So I’ve decided to stop looking at that girl’s page today. After adding up the seconds it took for me to type in her handle- or better yet the web address directly to her instagram to ensure I don’t double tap- I’ve lost quite a few valuable minutes of my life allowing her inuendos to influence my mood for the day. Seriously, it must’ve been somewhere around 21 minutes a week I was spending on “reviewing” her posts, sometimes longer if it were a new post with a risky caption that left me in my feelings for a few moments longer, staring in shock as to what I thought I was reading. I’m ashamed to say that that time is a lot less now due to the fact that my iPhone now auto-populates the address for me, allowing me to get there quicker to see what I needed to see and exit out.
I’m amazed at the amount of time I spent inflicting pain on myself from what I thought I was reading. I could’ve capitalized so much better on that time. They say hind sight is 20/20, and looking back on the last few weeks I’ve keep up this activity, I could’ve reached my goal weight by now. Wow! 20 minutes a week equals to 1 Insanity video, minus the warm up and cool down exercises.
Now, there’s really no need to play the angle of Captain Obvious, as we all know I am not the first woman to have done this. And far be it for me to say it’s social media’s fault for making me do it. No. The suspects in question are my strong curiosity and highly potent, God-given intuition that I gave into because my will-power was weak and my heart needed answers. Answers that only a caption or meem could provide.

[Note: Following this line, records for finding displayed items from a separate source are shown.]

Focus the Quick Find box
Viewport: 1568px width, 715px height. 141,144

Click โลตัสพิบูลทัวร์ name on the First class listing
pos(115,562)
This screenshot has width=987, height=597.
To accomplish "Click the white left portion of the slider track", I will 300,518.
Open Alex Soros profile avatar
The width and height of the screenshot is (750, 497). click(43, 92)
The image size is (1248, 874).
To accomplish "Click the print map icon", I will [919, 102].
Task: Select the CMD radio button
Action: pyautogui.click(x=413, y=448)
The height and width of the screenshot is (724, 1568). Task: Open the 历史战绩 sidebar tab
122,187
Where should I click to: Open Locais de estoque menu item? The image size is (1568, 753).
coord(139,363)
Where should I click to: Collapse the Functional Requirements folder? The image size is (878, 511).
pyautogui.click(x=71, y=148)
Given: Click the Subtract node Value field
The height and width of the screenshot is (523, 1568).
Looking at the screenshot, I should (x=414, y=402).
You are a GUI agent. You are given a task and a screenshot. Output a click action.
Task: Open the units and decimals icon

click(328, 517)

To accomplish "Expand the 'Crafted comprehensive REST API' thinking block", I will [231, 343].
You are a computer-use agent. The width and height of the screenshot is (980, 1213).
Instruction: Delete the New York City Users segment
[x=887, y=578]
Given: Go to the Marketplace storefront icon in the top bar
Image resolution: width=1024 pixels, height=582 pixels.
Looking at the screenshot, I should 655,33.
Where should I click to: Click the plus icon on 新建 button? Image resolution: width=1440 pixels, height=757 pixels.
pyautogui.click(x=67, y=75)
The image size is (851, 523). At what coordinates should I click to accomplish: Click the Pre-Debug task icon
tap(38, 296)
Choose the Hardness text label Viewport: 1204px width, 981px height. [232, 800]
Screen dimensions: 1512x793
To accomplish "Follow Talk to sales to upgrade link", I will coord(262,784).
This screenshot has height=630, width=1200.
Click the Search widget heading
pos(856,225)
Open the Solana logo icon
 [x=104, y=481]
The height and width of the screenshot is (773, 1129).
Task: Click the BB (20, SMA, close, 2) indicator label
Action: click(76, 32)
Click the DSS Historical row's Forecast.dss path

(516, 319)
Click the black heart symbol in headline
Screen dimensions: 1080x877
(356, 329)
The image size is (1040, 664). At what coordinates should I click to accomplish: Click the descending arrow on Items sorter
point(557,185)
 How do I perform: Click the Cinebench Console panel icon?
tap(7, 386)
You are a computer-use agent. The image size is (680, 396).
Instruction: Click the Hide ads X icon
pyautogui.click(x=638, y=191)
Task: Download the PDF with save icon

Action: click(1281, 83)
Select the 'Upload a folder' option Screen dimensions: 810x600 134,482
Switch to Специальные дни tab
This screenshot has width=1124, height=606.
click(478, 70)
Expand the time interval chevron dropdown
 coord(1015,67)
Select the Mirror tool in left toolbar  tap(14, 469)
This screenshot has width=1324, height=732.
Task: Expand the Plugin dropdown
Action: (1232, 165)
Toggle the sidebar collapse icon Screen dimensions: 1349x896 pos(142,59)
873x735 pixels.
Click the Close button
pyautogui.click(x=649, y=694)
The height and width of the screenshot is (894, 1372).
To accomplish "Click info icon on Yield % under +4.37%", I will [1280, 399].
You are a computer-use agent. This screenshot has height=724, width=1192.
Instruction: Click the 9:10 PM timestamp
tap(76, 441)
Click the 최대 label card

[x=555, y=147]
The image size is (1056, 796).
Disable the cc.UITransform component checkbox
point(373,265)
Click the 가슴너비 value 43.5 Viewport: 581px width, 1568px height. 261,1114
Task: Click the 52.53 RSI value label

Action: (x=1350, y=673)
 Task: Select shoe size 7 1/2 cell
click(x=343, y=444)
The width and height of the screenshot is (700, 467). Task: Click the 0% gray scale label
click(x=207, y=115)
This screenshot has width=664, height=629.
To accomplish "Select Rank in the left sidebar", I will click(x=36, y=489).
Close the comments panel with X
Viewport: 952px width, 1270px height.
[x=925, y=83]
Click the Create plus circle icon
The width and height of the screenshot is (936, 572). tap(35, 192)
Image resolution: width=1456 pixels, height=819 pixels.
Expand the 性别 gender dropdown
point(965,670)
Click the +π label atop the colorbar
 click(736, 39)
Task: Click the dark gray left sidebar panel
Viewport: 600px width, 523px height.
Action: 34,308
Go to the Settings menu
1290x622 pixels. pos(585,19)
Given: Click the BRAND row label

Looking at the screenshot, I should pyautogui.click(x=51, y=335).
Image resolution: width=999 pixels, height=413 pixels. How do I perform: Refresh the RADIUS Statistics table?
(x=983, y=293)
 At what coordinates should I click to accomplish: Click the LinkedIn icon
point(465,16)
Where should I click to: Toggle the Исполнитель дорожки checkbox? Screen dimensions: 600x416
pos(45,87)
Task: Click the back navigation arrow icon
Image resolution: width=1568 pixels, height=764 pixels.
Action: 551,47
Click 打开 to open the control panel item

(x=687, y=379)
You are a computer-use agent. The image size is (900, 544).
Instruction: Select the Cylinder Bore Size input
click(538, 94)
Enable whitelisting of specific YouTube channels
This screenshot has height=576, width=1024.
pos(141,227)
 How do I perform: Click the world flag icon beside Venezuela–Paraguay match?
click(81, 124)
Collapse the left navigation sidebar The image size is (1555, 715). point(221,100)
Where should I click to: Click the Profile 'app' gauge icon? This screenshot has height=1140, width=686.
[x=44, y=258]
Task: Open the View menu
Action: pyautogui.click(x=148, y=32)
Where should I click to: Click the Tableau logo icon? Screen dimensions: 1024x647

All too often do I hear the saying, “It’s just Twitter/Facebook/Instagram! You can’t take it serious!” Or the ever-so-popular, “It’s my page, I’ll post what I want.” Although that is true, it begs the attention of the human being behind the posts. Their character. Their integrity. My response to such statements is always “But you’re the author.” You can’t eliminate the human element from social media. The internet is what our society looks like today; it’s no different than getting caught looking at another woman’s ass while you’re out with your woman. It’s just now it comes in the form of a “like” or a “follow”. It’s still public, just in a different location – cyberspace. How you carry yourself online is considered a part of the whole of your actual personality.
Because of this, I know that many people who socialize on the internet regularly tend to vocalize their real feelings and isues, truthfully and subliminally. So why not stop by the very place of the person who will “put it all out there” for the world to see, and therefore act as a check and balance to the intuition I felt based on his actions?
But here’s the thing…
I sought the information that could be interpreted as whatever would confirm the feelings I felt. Perfect word and hashtag placement would have me in a rut in a matter of seconds without there ever being an actual tag or like. The more vulnerable and desperate I was, the more power those posts had over me, resulting in our demise. My only justification was the fact that if he loved me he would carry himself accordingly, even on the internet; and that no woman, if it weren’t truly something going on, would say such things in their posts (unless they were crazy) that would elude to or suggest something else.
For some people, finding what you’re looking for makes it easy to follow-through with the decision you already know is right. Unfortunately you have to take the good with the bad, so finding what you’re looking for usually causes more harm, making the exit more difficult and the process of getting over more challenging. My natural instinct right now is to protect him and not let the readers look at him as some horrible person due to my feelings for him. There’s always a back story, which although contributed to the events that lead up to today, are not the focus.
It seems that social media could be blamed for making it so easy to develop such a menacing habit. And as much as I’d like to, my rational mind won’t allow it without shedding light on what was lost in order to gain this habit – my will power. I’ll never know the whole truth because I wasn’t present to witness anything. Actions reign supreme but even those are subject to interpretation.
So I’m waving the white flag, clearing my cache and riding my internet browser of all bookmarks to such stops to allow more time to reassess what I’m doing while typing the entire web address or handle in the search box. Nothing changed then and it hasn’t changed now. The waste of time and energy that I’ve willingly participated in is only a real reflection of where my focus is. An investment of that size of the most valuable asset you have should not be placed in a fickle stock. It will only bankrupt your heart and leave your feelings homeless.